# Run MXNet on Multiple CPU/GPUs with Data Parallelism

_MXNet_ supports training with multiple CPUs and GPUs, which may be located on different physical machines.

## Data Parallelism vs Model Parallelism

By default, _MXNet_ uses data parallelism to partition the workload over multiple
devices.
Assume there are *n* devices.
Then each one will receive a copy of the complete model
and train it on *1/n* of the data.
The results such as gradients and
updated model are communicated across these devices.

MXNet also supports model parallelism.
In this approach, each device holds onto only part of the model.
This proves useful when the model is too large to fit onto a single device.
As an example, see the following [tutorial](./model_parallel_lstm.md)
which shows how to use model parallelism for training a multi-layer LSTM model.
In this tutorial, we'll focus on data parallelism.

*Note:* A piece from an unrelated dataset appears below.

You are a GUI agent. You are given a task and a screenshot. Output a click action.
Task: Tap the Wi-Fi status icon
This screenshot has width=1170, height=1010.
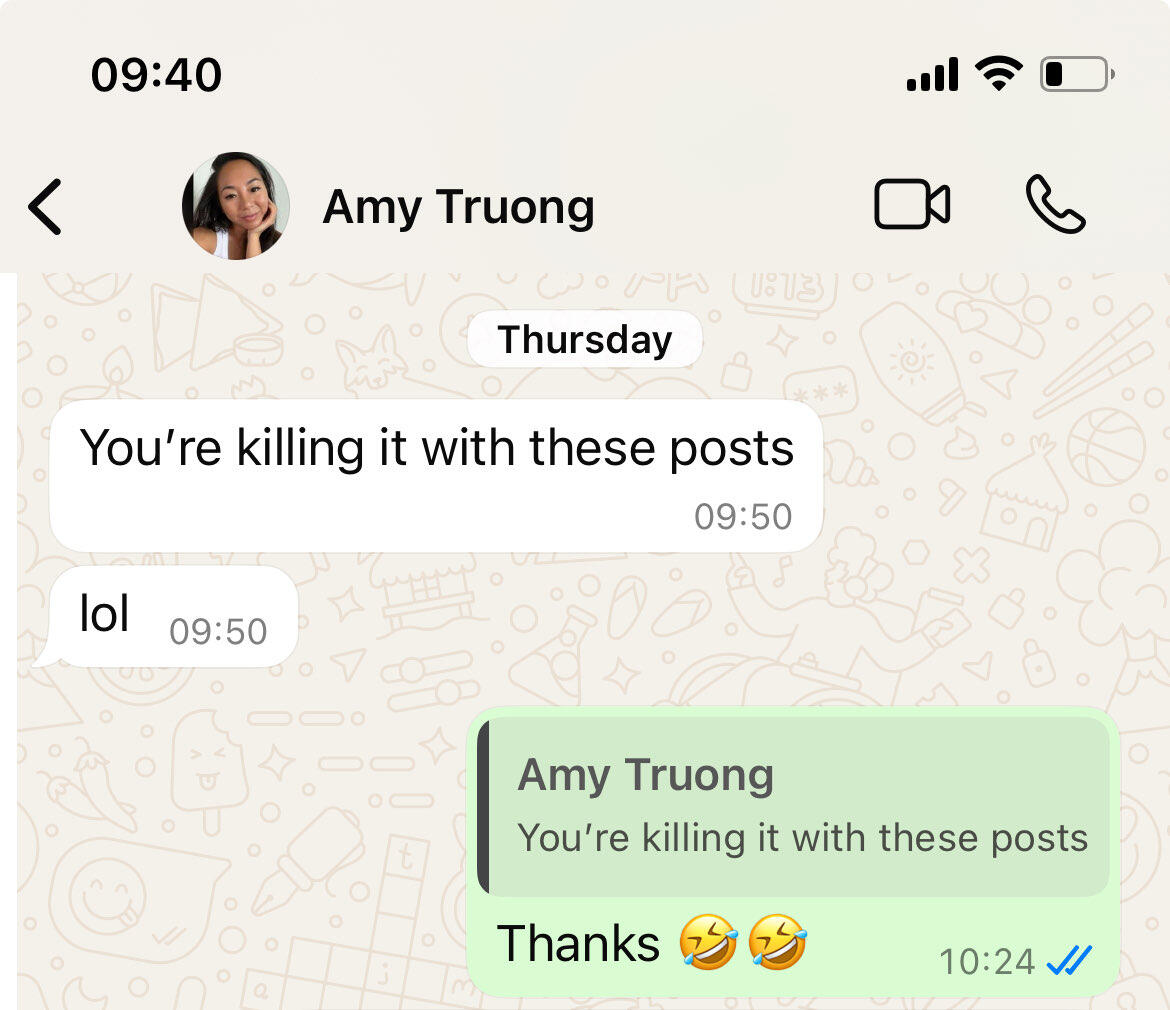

## Multiple GPUs within a Single Machine

### Workload Partitioning

By default, _MXNet_ partitions a data batch evenly among the available GPUs.
Assume a batch size *b* and assume there are *k* GPUs, then in one iteration
each GPU will perform forward and backward on *b/k* examples. The
gradients are then summed over all GPUs before updating the model.

### How to Use

> To use GPUs, we need to compile MXNet with GPU support. For
> example, set `USE_CUDA=1` in `config.mk` before `make`. (see
> [MXNet installation guide](http://mxnet.io/install/index.html) for more options).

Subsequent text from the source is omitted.